Local venues use local food sources
Go to Marquette’s Sweetwater Cafe on a given morning, and you’ll notice something different about your dining experience. The menu features the usual breakfast fare: omelets, French toast and breakfast sandwiches. Like any other restaurant, your server lists the daily specials and takes your drink order. What makes this experience different? Order the omelet and your eggs come from Cloverland Farm in West Branch Township. Add a side of bacon or sausage, and you are supporting Seeds and Spores Family Farm in Chocolay Township. The maple syrup poured over the French toast comes from the Olson Brothers Sugar Bush in Bark River. These farms are owned and operated locally. Their products stand out because they represent a food source that is equally committed to the land, the community and high product quality.
Sweetwater Cafe is just one of many Marquette restaurants looking to put local on the menu. Das Steinhaus, Babycakes, Donkers, Huron Earth Deli, Paladino’s Cafe, the Superior Entertainment Center, Rock River Cafe in Chatham, and others all source food from local farms. This is no small feat, as sourcing local food is a challenge for restaurants everywhere, let alone in the U.P. with its short growing season and remote population centers.
Because of the U.P.’s short growing season, local produce is generally available during the months of May through October, possibly longer with the help of season extension efforts like hoop houses. Vegetable varieties that require a longer growing periods, like watermelon and tomatoes risk killing frost on either end of the season, while crops like potatoes and winter squash can be stored for purchase through the winter.
Restaurant owners have to get creative when planning menus and purchasing ingredients to account for the seasonal availability of local produce. Ordering food from farmers sometimes requires adapting menus or recipes on the fly. Local farmers grow a wide range of crops, some of which are unusual. For instance, Yakota Na, which is like bok choi without the ‘mustard’ bite, is not commonly known but grows well in our cool climate, as does Vietnamese cilantro, which is delicate and spicy. Justin Fairbanks of Das Steinhaus purchases from several farms, including Trenary Ducks and More and Rock River Farm.

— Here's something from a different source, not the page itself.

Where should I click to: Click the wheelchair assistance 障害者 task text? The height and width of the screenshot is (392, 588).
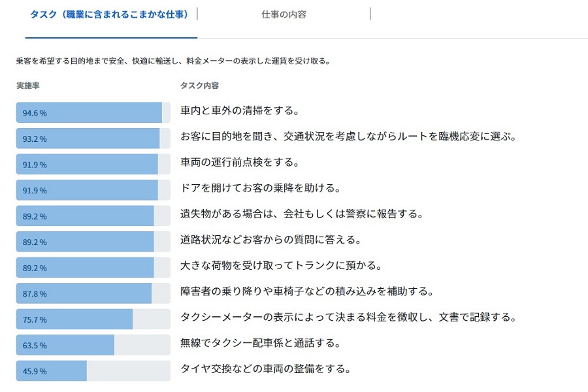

“Cooking with local food is all about flexibility,” he said. “If we get a delivery from one farmer on Wednesday, and another farmer on Saturday, we create a dish that highlights that vegetable or that cut of meat. It’s about having a repertoire of flavors and techniques and utilizing what you have.”
Many restaurateurs in Marquette have decided to embrace new ingredients as well as more familiar fare in order to include local food on their menus. “Local produce is the freshest food you can get,” says Ursula Stock, owner of Sweetwater Cafe. “As food is handled more, its quality and nutrition value are increasingly comprised.”
Restaurateurs see a strong connection between local food and a vital local economy.
“We want to support other local businesses and collaborate with as many people as possible,” said Donkers Head Chef Shane Baker. Purchasing food from local growers keeps more money in the U.P. and helps stimulate more economic activity in the region.
Amy Manning of Superior Entertainment Center purchases beef from Superior Angus and finds it very important to support U.P. farms. She said, “purchasing local food enables local farms to make a living. It’s the right thing to do. Also, if I am dissatisfied with a product from a mainline distributor, I don’t have a voice. Small producers are more inclined to listen and make changes based on my needs.”
Next time you go out to eat in Marquette, look for the local food offerings on the menu. You’ll be supporting a local farmer and eating the freshest food that money can buy.
Editor’s note: Neal Curran is emnployed by the Marquette Food Co-op.